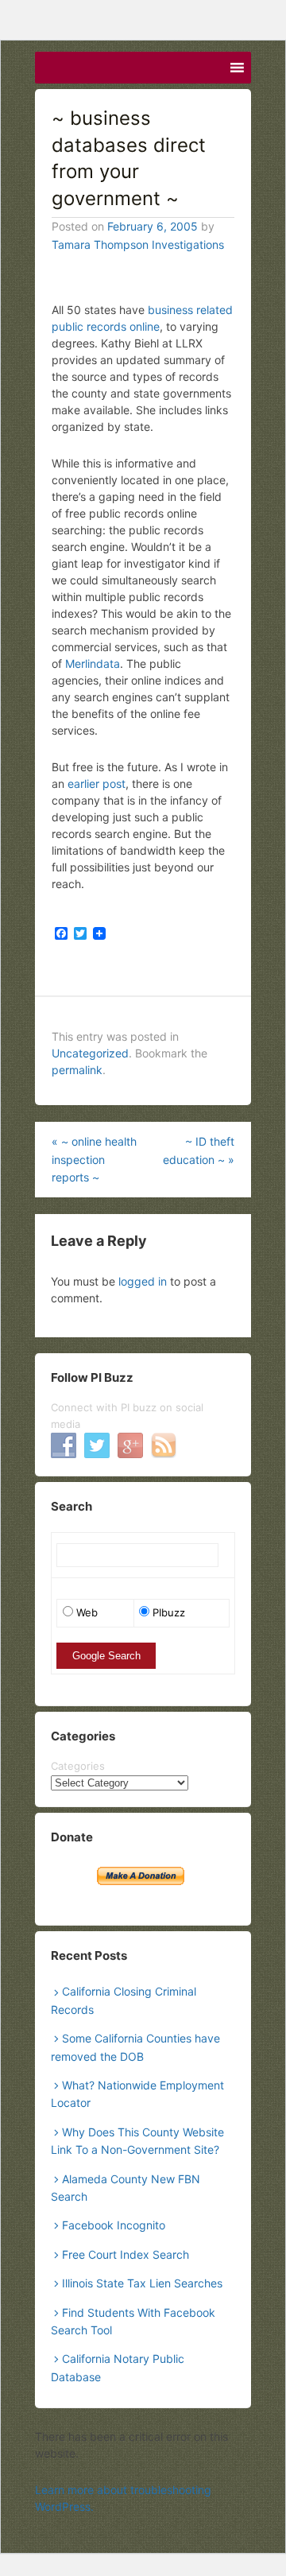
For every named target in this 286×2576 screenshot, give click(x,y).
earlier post (97, 783)
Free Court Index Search (125, 2254)
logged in (142, 1281)
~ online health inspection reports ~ (94, 1159)
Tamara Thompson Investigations (138, 244)
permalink (77, 1070)
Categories (78, 1765)
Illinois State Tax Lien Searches (142, 2283)
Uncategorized (90, 1053)
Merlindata (92, 663)
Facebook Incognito (113, 2225)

(What needs to be done)
Please leave the images out and retype the rest of the material exactly.

(Reply to the task)
For every named target in this 286×2576 screenshot, give click(x,y).
earlier post (97, 783)
Free Court Index Search (125, 2254)
logged in (142, 1281)
~ online health inspection reports ~ (94, 1159)
Tamara Thompson Investigations (138, 244)
permalink (77, 1070)
Categories (78, 1765)
Illinois State Tax Lien Searches (142, 2283)
Uncategorized (90, 1053)
Merlindata (92, 663)
Facebook Incognito (113, 2225)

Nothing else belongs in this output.